Stated task
Reproduce the material below verbatim, line by line, and omit the pictures from your output.
------ Extracted information ------
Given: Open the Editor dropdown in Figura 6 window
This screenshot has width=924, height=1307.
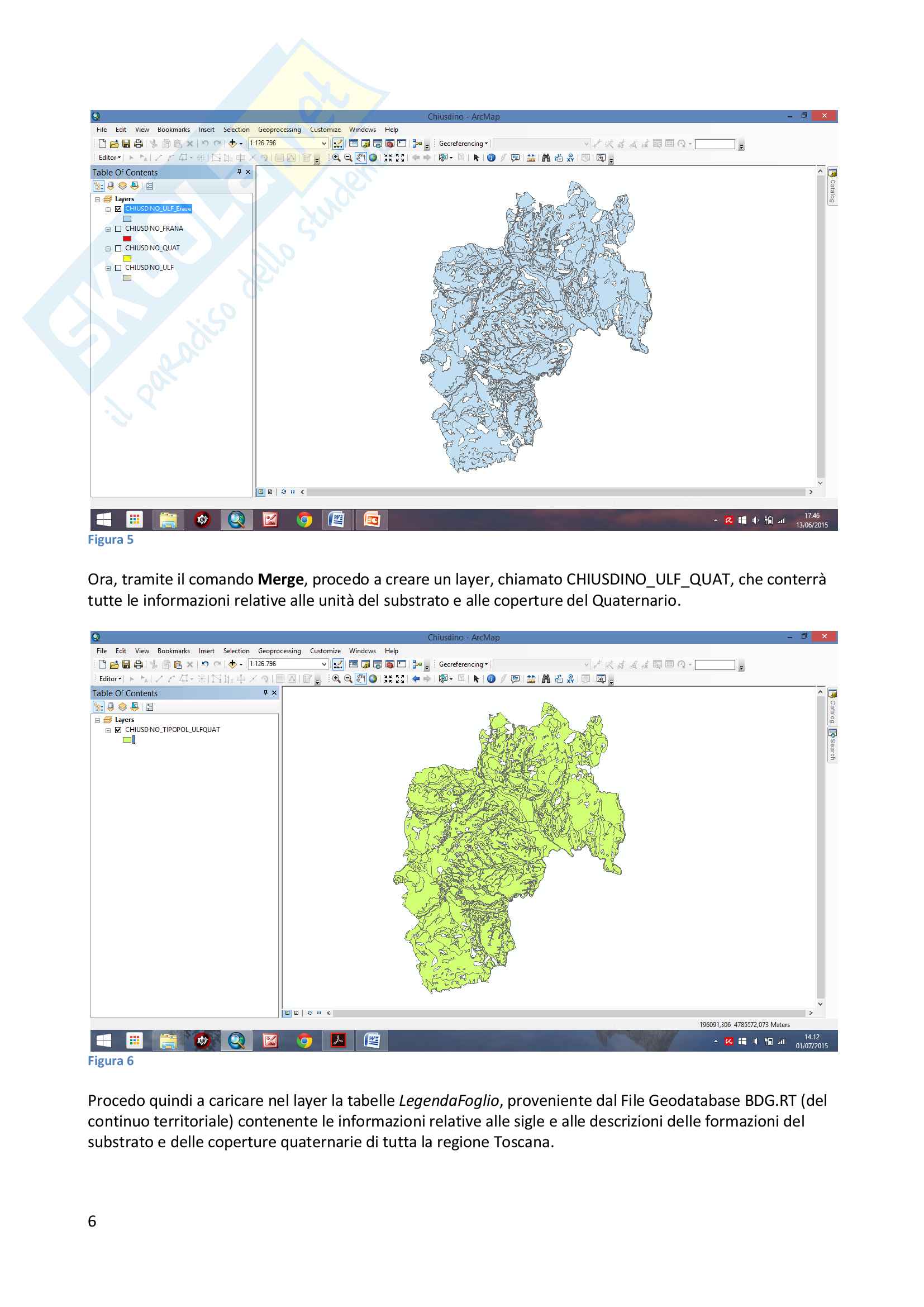Looking at the screenshot, I should pos(110,678).
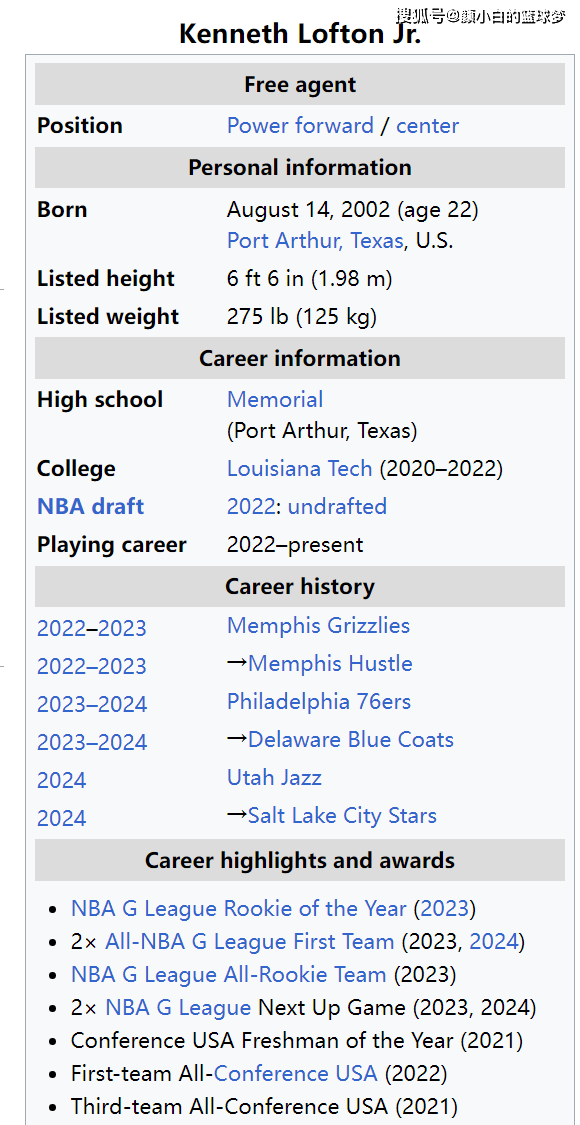Open Port Arthur, Texas birthplace link
Screen dimensions: 580x1125
(315, 240)
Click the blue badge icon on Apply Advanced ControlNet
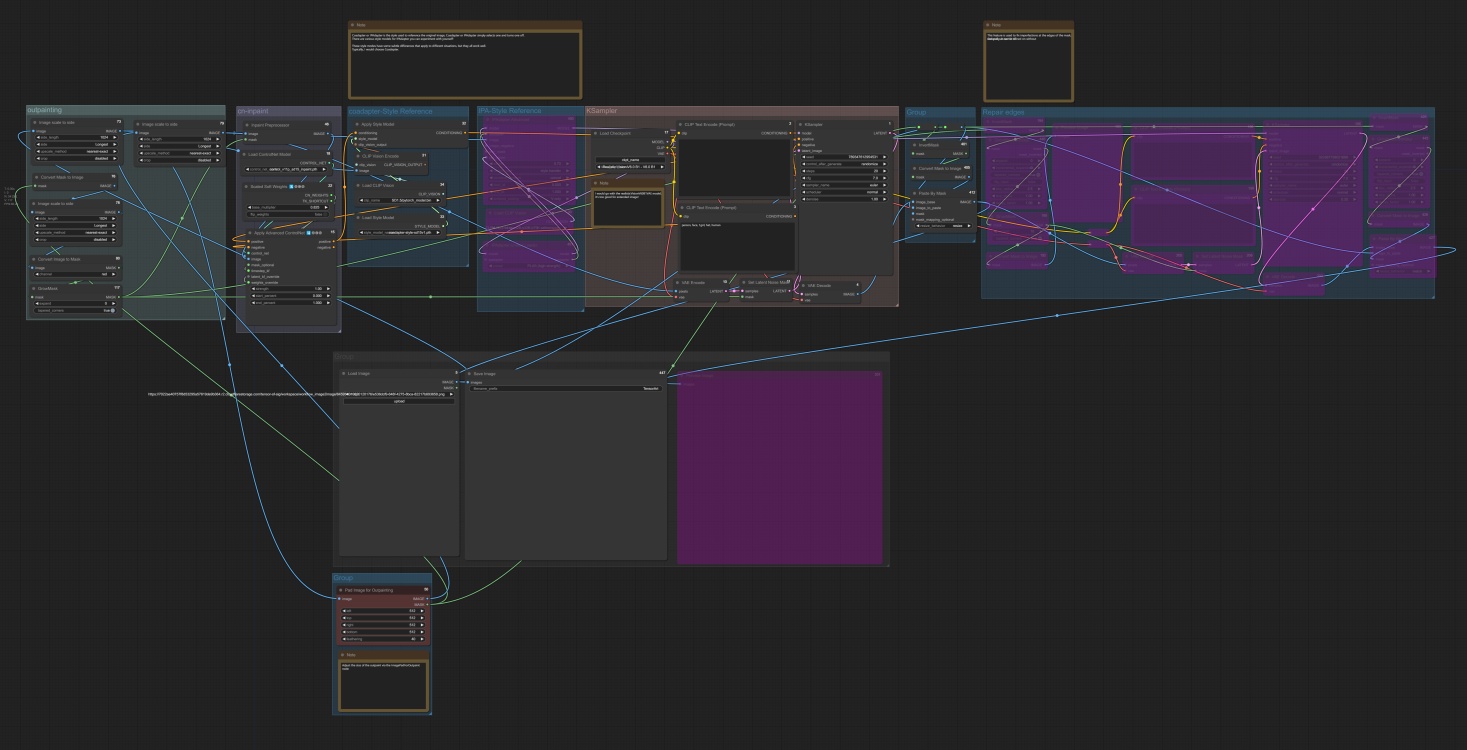Screen dimensions: 1467x750 pyautogui.click(x=309, y=233)
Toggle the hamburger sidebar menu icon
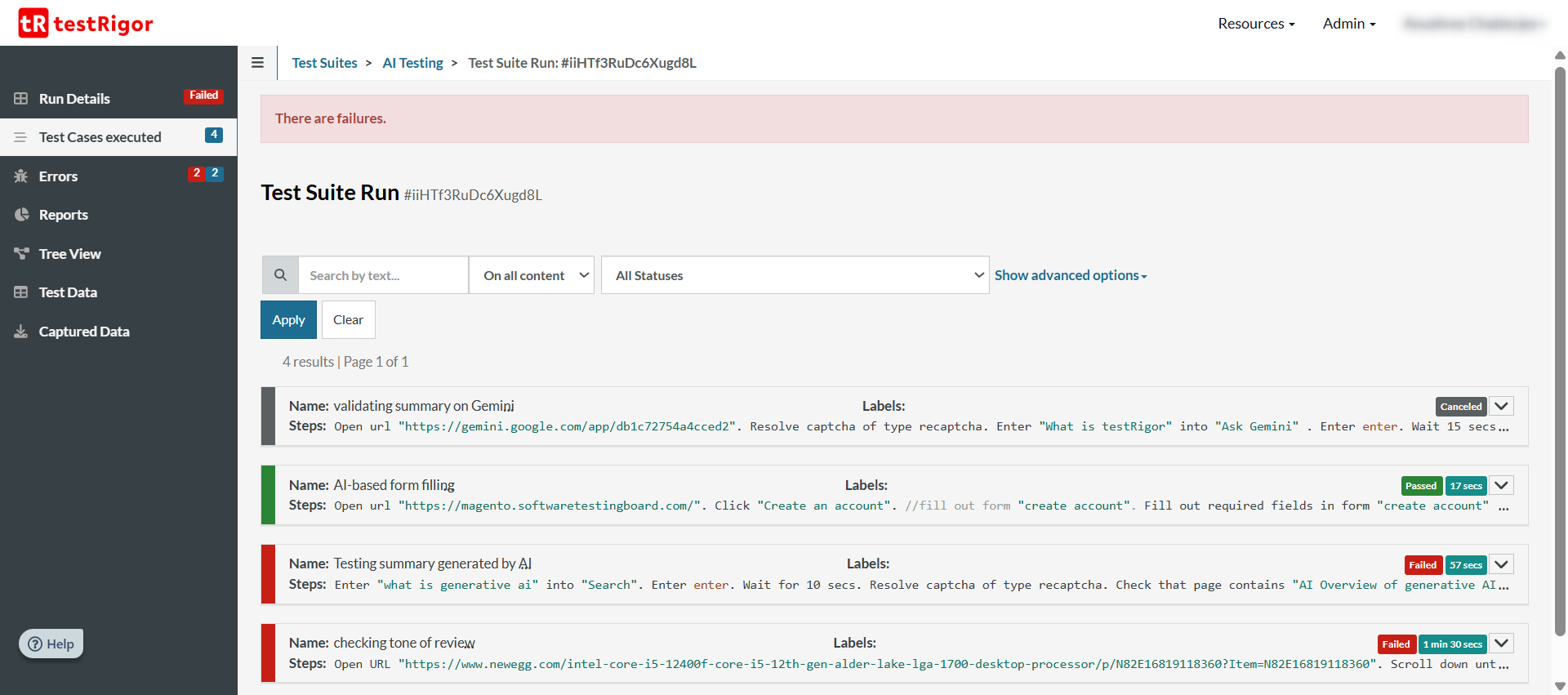Image resolution: width=1568 pixels, height=695 pixels. (257, 63)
------
Exercise result
Given: Open the Editor dropdown in Figura 6 window
This screenshot has width=924, height=1307.
Looking at the screenshot, I should pos(110,678).
Open Port Arthur, Texas birthplace link
Screen dimensions: 580x1125
(315, 240)
Click the blue badge icon on Apply Advanced ControlNet
Screen dimensions: 1467x750 pyautogui.click(x=309, y=233)
Toggle the hamburger sidebar menu icon
Image resolution: width=1568 pixels, height=695 pixels. (257, 63)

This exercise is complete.